Bast Fiber

What are Bast Fibers?

Natural Bast Fibers are strong, cellulosic fibers obtained from the phloem or outer bark of jute, kenaf, flax and hemp plants. They are annually renewable crops, growing in 90 to 100 days. The fiber is around the outside of the plant and comprises one-third of the weight. The center (core) resembles balsa wood and has many uses, including animal bedding and oil absorbants. In India and Bangladesh, it is mostly used as firewood.

Unlike synthetic fibers, bast fibers are made up of bundles of fibers. These bundles are broken down mechanically or chemically to achieve the fineness required. The degree of this breakdown, in turn, dictates their end use.

Why Use Bast Fibers?

Bast fibers were used as reinforcement fibers for thousands of years before petrochemical fibers were developed .For many products in today’s markets, natural fibers continue to offer key advantages over synthetics and fiberglass.

  • High strength/weight ratio for composite reinforcement

  • Different fineness possible, giving varying aspect ratios

  • Can be cut to any specified length

  • Being cellulosic, they do not melt or shrink in FR fabrics.

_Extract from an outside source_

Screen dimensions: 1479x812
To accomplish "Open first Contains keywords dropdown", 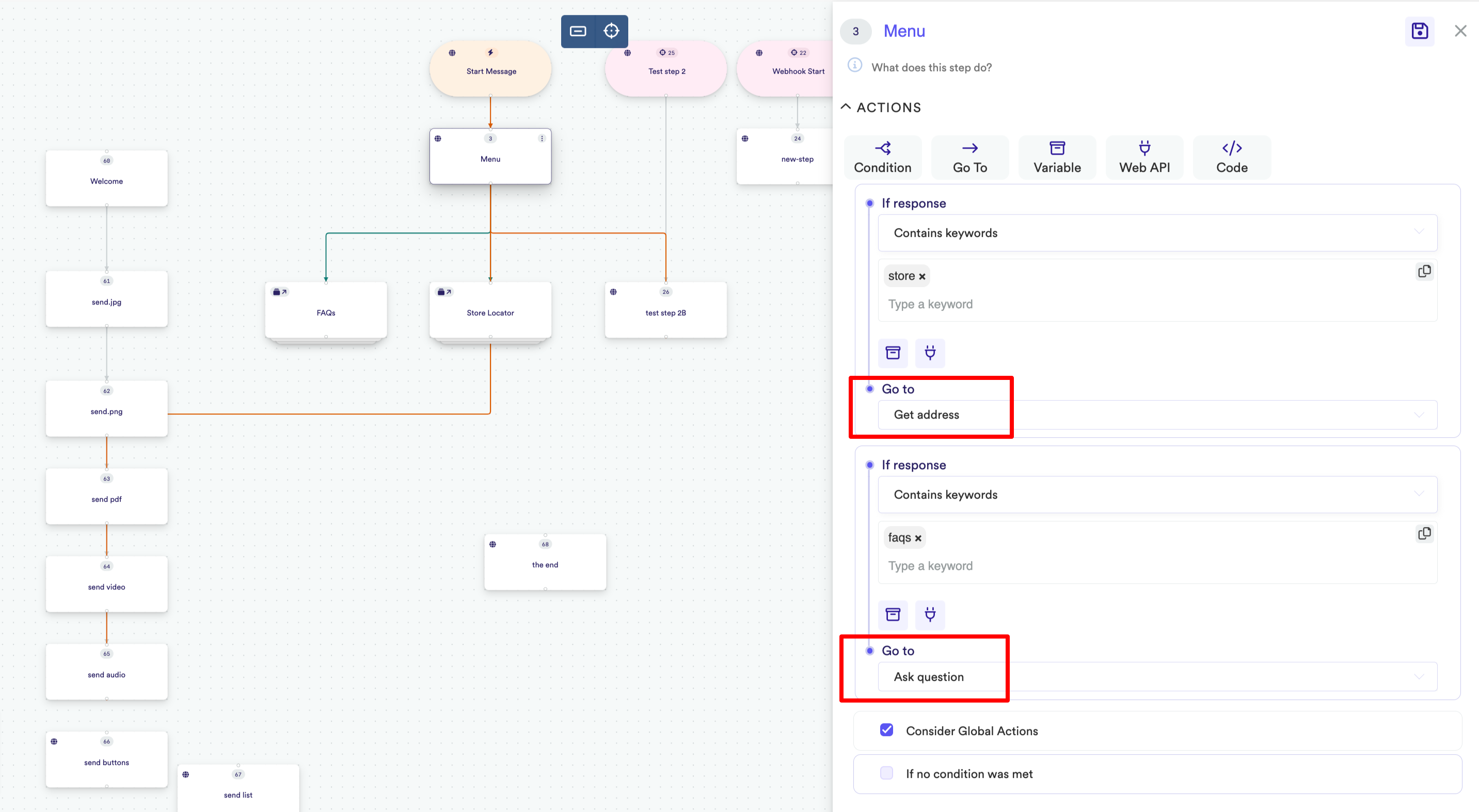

  • Exceptional acoustical properties

  • Excellent insulating properties

  • Relative price stability

  • Cost-effective – Half the price of synthetics

  • With a specific gravity of 1.4, they are an excellent substitute for fiberglass (specific gravity of 2.6).

One of our key fibers, Jute, is the second-largest vegetable fiber after cotton. Globally, 7 billion pounds of Jute and Kenaf fibers are produced annually, largely from India and Bangladesh. This availability is another reason why natural bast fibers are a viable alternative to petrochemical fibers.